| Consigne 1 |
D'après l'article sur les taxis parisiens, quel rapport des années 60 critiquait déjà leur mode de fonctionnement ?
| Consigne 2 |
Reprenez l'article sur les taxis parisiens et rédigez la suite qui vient après sa dernière phrase.

| Texte à lire |
Le Point.fr - Publié le 07/08/2013

La pénurie de taxis et leur manque de courtoisie atteignent des sommets. Au profit des taxis-motos ou des voitures de maître qui se taillent un franc succès.

Par JÉRÔME BÉGLÉ

S'il fallait donner un seul exemple des blocages, des corporatismes et des réglementations ubuesques qui sévissent en France, il faudrait se pencher sur le fonctionnement des taxis parisiens. Dès les années 60 et le rapport Rueff-Armand, leur mode de fonctionnement surprotégé et suradministré était pointé du doigt. Depuis, rien n'a bougé !

En 2008, peu de temps après la remise du rapport Attali, le Premier ministre François Fillon déclarait : "Le système de la profession de taxi ne fonctionne pas bien, en tout cas dans certaines villes. (...) Il faut donc que cette profession évolue, il s'agit de faire en sorte que ces professions fonctionnent mieux et qu'elles répondent mieux aux besoins des usagers." La 211e des 316 propositions de l'ancien président de la BERD préconisait d'"octroyer gratuitement, par une procédure d'attribution étalée sur deux ans, une licence incessible à tous les demandeurs inscrits fin 2007. Mais aussi de simplifier les tarifs, de les moduler lorsque l'essence ou le gasoil augmentent fortement, de "supprimer les restrictions territoriales qui limitent le chargement des clients dans certaines zones et d'autoriser la maraude".

| Données disponibles |
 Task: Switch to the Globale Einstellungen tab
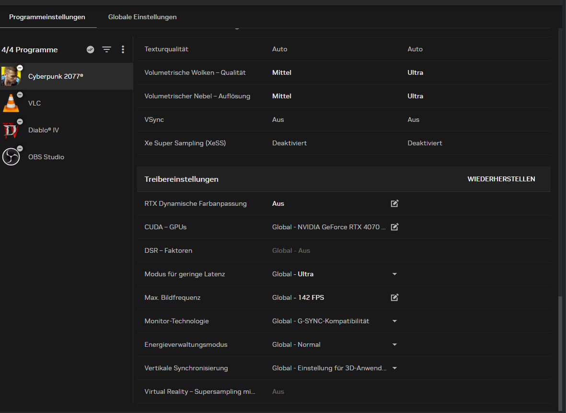pyautogui.click(x=142, y=17)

| Résultat de l'exercice 1 |
Le rapport Rueff-Armand.

| Résultat de l'exercice 2 |
Mais aussi de "créer une voie dédiée aux taxis, aux bus et au covoiturage entre Paris et les aéroports" ou de "fluidifier le marché secondaire en autorisant sans délai la vente des licences actuellement détenues". Des mesures équilibrées et de bon sens qui ont immédiatement déclenché l'ire des 18 000 taxis parisiens et l'inquiétude de leurs 40 000 confrères répartis sur le reste du territoire. 

Le succès des voitures de tourisme avec chauffeur

Ces propositions sont restées lettre morte. Sauf que les utilisateurs de plus en plus accablés par le manque de véhicules et la piètre qualité des services rendus ont trouvé des palliatifs. Les motos-taxis se taillent un franc succès et s'avèrent être un moyen rapide et efficace pour se rendre d'un point à un autre en évitant les bouchons toujours nombreux à Paris. Mais il faut voyager seul, sans bagage, pouvoir grimper sur le deux-roues, et ce mode de transport se révèle plus agréable sous le soleil que par temps de pluie. Par ailleurs, les chauffeurs n'ont théoriquement pas le droit de faire du racolage, même s'ils ne s'en privent pas.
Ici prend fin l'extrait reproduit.